▶ **Dataset records**
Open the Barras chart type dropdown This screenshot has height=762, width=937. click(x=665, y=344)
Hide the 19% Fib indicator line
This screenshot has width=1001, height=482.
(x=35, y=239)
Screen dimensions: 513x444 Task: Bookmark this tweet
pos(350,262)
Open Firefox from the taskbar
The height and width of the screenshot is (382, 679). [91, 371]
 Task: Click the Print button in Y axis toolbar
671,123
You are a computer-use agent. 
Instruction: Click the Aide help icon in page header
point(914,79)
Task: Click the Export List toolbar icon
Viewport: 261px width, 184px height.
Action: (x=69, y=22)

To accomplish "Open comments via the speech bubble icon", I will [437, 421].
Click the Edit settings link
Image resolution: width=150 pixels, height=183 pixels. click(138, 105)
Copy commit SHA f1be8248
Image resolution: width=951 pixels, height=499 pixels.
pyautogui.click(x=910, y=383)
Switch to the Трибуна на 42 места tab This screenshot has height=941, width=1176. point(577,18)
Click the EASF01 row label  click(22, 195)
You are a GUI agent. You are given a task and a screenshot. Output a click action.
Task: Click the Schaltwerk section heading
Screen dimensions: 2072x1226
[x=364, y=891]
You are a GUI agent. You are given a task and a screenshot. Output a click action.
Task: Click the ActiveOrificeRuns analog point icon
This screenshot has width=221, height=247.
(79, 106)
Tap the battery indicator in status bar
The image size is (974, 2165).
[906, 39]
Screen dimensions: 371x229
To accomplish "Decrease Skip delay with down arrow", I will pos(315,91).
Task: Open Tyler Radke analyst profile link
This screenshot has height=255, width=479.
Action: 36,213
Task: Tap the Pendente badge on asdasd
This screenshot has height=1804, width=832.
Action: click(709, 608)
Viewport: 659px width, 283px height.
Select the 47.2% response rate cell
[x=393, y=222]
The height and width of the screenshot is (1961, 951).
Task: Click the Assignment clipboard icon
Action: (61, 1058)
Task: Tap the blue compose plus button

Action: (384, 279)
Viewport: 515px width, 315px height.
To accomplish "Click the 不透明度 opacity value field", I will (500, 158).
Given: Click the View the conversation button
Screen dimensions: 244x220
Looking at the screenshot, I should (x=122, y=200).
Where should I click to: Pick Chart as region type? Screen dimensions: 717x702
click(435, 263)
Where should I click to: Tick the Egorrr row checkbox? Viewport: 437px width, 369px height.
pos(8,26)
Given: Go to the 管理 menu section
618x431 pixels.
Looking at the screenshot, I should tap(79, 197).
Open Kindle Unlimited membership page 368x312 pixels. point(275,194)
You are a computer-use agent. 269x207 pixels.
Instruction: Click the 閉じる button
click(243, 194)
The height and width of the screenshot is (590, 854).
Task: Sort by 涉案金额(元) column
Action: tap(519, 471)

▶ **Exercise goal**
Only the lines from the one bearing "You are a computer-use agent. 269x207 pixels." to the end of the material belong in the answer; set them down verbatim.

▶ **Result of the exercise**
You are a computer-use agent. 269x207 pixels.
Instruction: Click the 閉じる button
click(243, 194)
The height and width of the screenshot is (590, 854).
Task: Sort by 涉案金额(元) column
Action: tap(519, 471)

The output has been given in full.